Hmm. That anti-impeachment strategy worked for Raygun. Regan. Reagan. Whatever.
YPP's "launch from the web page"'s current version uses application local storage to hold the game program and data files. Yes, it asks you if you trust the publisher.
I haven't seen it ask for unlimited computer access in many versions.
I'm sorry, but I have to announce that this post made me realize that I lost the game.
Let me try to give a different look at homeopathy.
"Like cures like, when diluted": Apply potential problem item to water that has bacteria in it. Any bacteria that survives is able to deal with that harmful stuff. Said bacteria might be able to deal with the harmful stuff in the body.
"Water memory" in this case is nothing more than the changes in the bacterial population caused by the stuff.
If you start with a high dosage, then all the bacteria will be killed off. You need to start with a low enough dosage that some good stuff will survive.
Now, with this viewpoint/approach, what can we tell, and why can we predict that normal "double blind" tests must fail? (And, how to run a double blind test that won't)
First, you want a control group that is made with distilled water, diluted to the point of "nothing". That should have no effect.

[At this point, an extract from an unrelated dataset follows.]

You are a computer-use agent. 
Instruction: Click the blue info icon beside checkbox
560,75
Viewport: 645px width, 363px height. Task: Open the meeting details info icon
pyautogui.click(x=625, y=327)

Second, you want to get "active" groups -- many, not just one -- based on water from many different locations. Different parts of the world have different local microscopic populations. There might not be something around here that will survive the nasty stuff, but there might be something that lives in the waters over there.
Thirdly, your "pauses" between dilutions needs to be long enough for the microscopic stuff to reproduce. Ultimately, you want, after the first injection of "bad stuff" into the water, for only (or almost only) the survivable microscopic stuff to be left, and it will want to reproduce until it dominates the water. That might be 3 or 4 generations of replication / cell division / etc. Then, you dilute it. Now you need to wait for that new water to become dominated.
Note that at this stage, the idea is that a creature that dominates the landscape has the best chance to spread and dominate the next/larger landscape. Any ecological niche that was previously occupied by another creature will have been emptied, giving this survivor a chance to spread, and dominate a new niche. There's probably a better explanation/description that I'm not aware of.
Repeat, until you have a testable dosage.
Now, what is going on?
It's not, as people like to set up strawmen: Oh, look, this water is somehow magical. We ran some poison through it, and now it's "different", and somehow special water. Lets test it. Oh, wow, we started with pure water, poisoned it, diluted it with more pure water, and sure enough, we have pure water.
Rather, think more like this: We took biologically active water. We poisoned most of the stuff in it. Something survived. Lets cultivate this survivor, and see if it can neutralize the poison in other locations.
Now, how does it survive? I know of two ways, a biologist might know more ways.
#1. It just isn't affected by it. It survives, but it doesn't do us any good.
#2. It produces something that neutralizes it. Good. This is the stuff we want.
Homeopathy, done right, is all about a way to manufacture #2. And if people stopped trying to set up strawmen, to attack, and actually looked at "How might this work", they might see something as obvious -- patently obvious -- as this.
Yes, patently obvious. This is the sort of thing that the U.S. Patent office might grant a patent to, even though it is obvious.
Now, I noticed that James Randall was mentioned in this thread. I've tried to contact his skeptic.org group, because, supposedly, they have a reward for anyone that can give a credible basis for homeopathy. Yet I've never managed to get through to anyone over there.
Michael Gersten
p.s. And don't even start to mention the whole "immunization" aspect. Start with a badly weakened, low dosage of a nasty bacteria. Body fights it off, and is ready for the real thing. Like cures Like.